The appearance of the fleet means there must be a new wormhole open in our home system. Now the ships appear gone, perhaps with the exception of a cloaked scout, I launch scanning probes and do indeed resolve a new signature, the K162 coming from class 4 w-space. I park my Buzzard on the wormhole to monitor activity. All looks clear and it seems that Mick could come home, Fin and I just need to convince him it's safe to do so. He doesn't really want to run the gauntlet in his prized battleship, and I can't blame him at all, but Fin reports the C3 as being clear and I have detected no jumps through the K162. A bit more lurking and encouragement and Mick gets home and, with some persuasion, goes back to the C3 in the hacking boat to claim the contents of the databanks that we abandoned earlier, with a mumble that we 'may as well push our luck'. That's the spirit!
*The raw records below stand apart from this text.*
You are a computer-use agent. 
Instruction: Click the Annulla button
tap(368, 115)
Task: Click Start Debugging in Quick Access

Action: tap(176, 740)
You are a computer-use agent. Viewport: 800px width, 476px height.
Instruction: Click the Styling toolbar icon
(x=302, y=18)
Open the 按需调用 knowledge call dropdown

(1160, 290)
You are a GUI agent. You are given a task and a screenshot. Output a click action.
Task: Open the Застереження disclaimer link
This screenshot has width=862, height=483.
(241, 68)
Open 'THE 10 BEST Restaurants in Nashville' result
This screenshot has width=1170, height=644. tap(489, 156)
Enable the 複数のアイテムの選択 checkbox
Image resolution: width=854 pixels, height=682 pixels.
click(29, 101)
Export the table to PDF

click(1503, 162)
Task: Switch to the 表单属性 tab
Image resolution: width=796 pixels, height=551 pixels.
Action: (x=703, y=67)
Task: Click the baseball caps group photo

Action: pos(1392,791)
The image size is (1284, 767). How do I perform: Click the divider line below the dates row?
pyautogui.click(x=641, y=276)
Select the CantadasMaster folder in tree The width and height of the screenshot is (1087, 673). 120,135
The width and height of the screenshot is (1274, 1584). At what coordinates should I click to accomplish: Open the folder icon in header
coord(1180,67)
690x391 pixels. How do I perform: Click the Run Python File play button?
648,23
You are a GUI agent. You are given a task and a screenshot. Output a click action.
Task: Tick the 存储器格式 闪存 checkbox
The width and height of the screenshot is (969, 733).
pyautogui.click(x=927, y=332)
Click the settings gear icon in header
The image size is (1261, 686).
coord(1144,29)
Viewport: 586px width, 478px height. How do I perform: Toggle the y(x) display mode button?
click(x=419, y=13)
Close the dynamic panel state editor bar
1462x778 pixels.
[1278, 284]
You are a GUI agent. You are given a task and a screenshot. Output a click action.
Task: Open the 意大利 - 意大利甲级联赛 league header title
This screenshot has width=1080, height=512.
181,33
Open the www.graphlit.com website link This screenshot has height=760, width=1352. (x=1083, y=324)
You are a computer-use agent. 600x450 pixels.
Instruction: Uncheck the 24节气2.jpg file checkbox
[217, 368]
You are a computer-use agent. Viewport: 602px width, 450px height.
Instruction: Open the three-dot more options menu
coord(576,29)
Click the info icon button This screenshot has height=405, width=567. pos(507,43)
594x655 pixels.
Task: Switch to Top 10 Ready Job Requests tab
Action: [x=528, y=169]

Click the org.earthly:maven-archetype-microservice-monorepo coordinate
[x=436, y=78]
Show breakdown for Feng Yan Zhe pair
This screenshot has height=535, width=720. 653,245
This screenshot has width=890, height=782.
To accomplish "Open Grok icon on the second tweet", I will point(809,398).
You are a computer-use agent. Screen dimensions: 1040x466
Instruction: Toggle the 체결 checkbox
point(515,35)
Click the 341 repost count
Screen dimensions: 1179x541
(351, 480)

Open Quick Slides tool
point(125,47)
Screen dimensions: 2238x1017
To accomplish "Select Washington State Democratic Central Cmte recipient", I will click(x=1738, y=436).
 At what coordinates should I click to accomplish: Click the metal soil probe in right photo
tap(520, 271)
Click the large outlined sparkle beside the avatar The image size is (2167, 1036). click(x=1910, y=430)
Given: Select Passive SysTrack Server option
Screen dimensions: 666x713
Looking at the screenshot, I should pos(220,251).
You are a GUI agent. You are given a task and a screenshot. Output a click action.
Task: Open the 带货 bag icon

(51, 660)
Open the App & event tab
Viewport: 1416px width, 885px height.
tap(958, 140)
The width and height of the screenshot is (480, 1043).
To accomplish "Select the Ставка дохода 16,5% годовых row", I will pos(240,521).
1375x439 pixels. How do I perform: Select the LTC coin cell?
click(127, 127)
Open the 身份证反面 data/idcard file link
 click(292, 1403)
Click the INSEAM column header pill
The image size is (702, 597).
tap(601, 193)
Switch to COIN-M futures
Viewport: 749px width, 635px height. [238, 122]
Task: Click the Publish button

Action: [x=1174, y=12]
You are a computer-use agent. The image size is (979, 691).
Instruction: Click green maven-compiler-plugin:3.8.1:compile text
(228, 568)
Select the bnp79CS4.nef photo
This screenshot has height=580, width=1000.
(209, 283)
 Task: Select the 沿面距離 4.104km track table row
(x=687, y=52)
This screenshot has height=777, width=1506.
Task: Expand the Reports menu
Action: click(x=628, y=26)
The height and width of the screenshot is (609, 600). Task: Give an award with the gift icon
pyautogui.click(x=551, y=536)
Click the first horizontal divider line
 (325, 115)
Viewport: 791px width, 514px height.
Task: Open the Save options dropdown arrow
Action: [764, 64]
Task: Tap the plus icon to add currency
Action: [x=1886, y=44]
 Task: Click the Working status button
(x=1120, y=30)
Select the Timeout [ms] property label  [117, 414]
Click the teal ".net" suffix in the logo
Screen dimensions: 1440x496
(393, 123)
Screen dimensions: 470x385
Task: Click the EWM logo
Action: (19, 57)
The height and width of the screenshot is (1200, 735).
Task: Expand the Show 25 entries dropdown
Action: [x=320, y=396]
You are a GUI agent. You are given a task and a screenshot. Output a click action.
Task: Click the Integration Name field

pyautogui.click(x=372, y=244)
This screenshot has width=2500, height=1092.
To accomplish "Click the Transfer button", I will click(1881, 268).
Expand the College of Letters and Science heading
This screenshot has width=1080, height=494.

Both systems remain quiet as Mick returns to the still-present radar site, hacks the databanks, and brings home another thirty million ISK of loot. It looks like Mick's able combat skills and Fin's and my evasion techniques have discouraged the other fleet from poking us a second time, all the better for our survival. On reflection, it's quite funny how we closed one connection to isolate ourselves from trouble only to have a new one open up shortly afterwards bringing even bigger trouble. This unpredictable and ephemeral nature of wormholes makes them frustratingly dangerous, but in a good way. You've got to love w-space.